More insidiously, the initial socio-economic justifications for these measures have over time shifted to the argument of "indigenous entitlement" or right. It is only when affirmative action came to be viewed as a form of "indigenous entitlement" that the call for reforms or abolition of the NEP has been interpreted as a challenge to ketuanan Melayu.
Does a revamp of the NEP necessarily entail the amendment of Article 153 of the Federal Constitution?
Article 153 addresses the issues of reservation of quotas in respect of scholarships and other educational facilities or training privileges, positions in the federal public service and the granting of permits or licences for the operation of any trade or business for Malays and the natives of Sabah and Sarawak.
Nonetheless, figures for the quota are not specified, but are left to the discretion of the Yang di-Pertuan Agong as he deems "reasonable". In addition, clause 1 of the Article entrusts to the Yang di-Pertuan Agong the responsibility to also safeguard the "legitimate interests of other communities" in the same breath as safeguarding the special position of the Malays and natives in Sabah and Sarawak.
Notable is the fact that five out of the 12 clauses of Article 153 set out to limit the scope of its application.
They provide that the Constitutional provisions with respect to the special position should not deprive or restrict other communities of their legitimate interests and continued enjoyment of the same public office, rights, grants, facilities or privileges which might reasonably be expected in the ordinary course of events.
It could be argued that in order to respect the Constitutional spirit, the translation of this so-called "special position" into practical measures by the policy-makers should judiciously ensure that they are perceived as "reasonable", equitable and just by society as a whole.
The original spirit of the NEP, as defined by its twin objectives of the restructuring of society and the eradication of poverty regardless of race, abides by this same sense of fair play and social justice.

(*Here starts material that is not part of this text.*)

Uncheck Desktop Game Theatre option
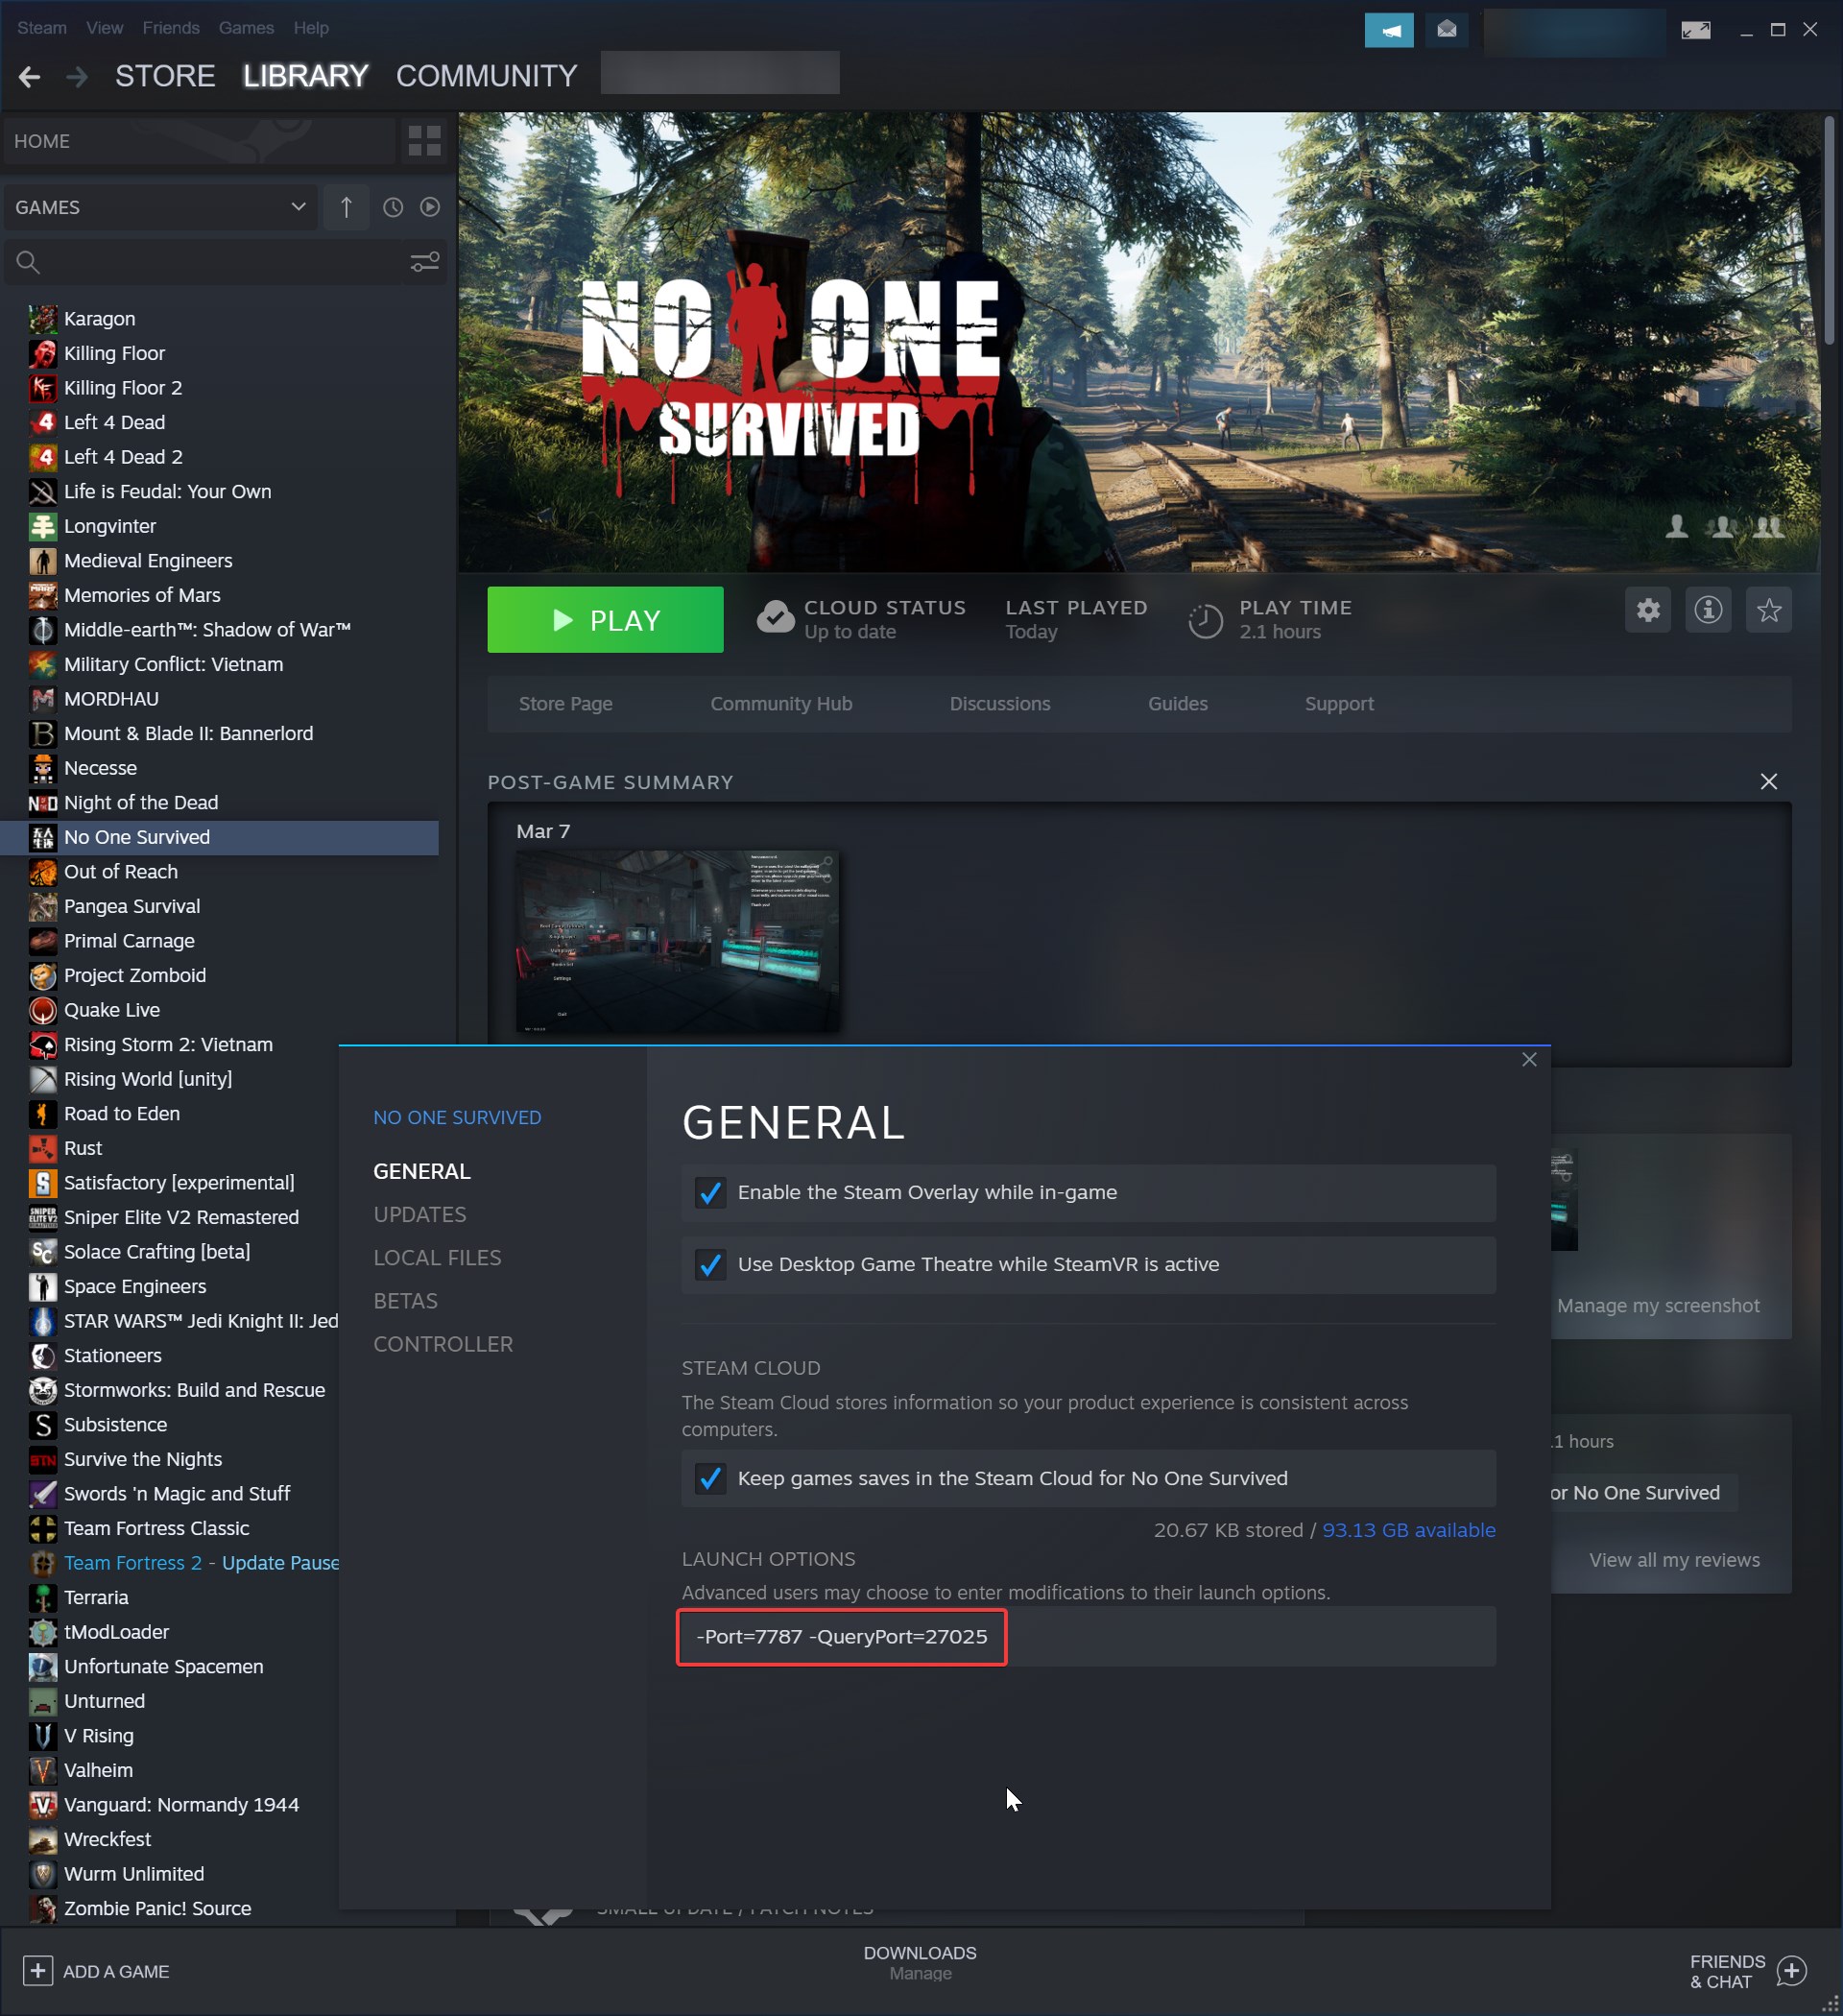The image size is (1843, 2016). click(x=710, y=1264)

While Article 153 does provide the Constitutional basis for affirmative action in favour of the Malays and natives in Sabah and Sarawak, there is no ground to suggest that doing away with the NEP necessarily requires the amendment or repeal of Article 153.

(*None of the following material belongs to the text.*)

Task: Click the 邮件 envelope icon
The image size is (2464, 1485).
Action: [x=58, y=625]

While we cannot stop politicians with vested interests from linking up the NEP and Article 153 with the concept of ketuanan Melayu, we should at least be able to evaluate their discourse for what it is worth.
And it is apparent from a study of Article 153 of the Federal Constitution that such a linkage has no real basis whatsoever.
Raja Aziz Addruse is a former Bar Council president and former president of the National Human Rights Society (Hakam). Helen Ting is a research fellow at the Institute of Malaysian and International Studies (Ikmas), Universiti Kebangsaan Malaysia. This article was previously published in the New Straits Times on 22 June 2008.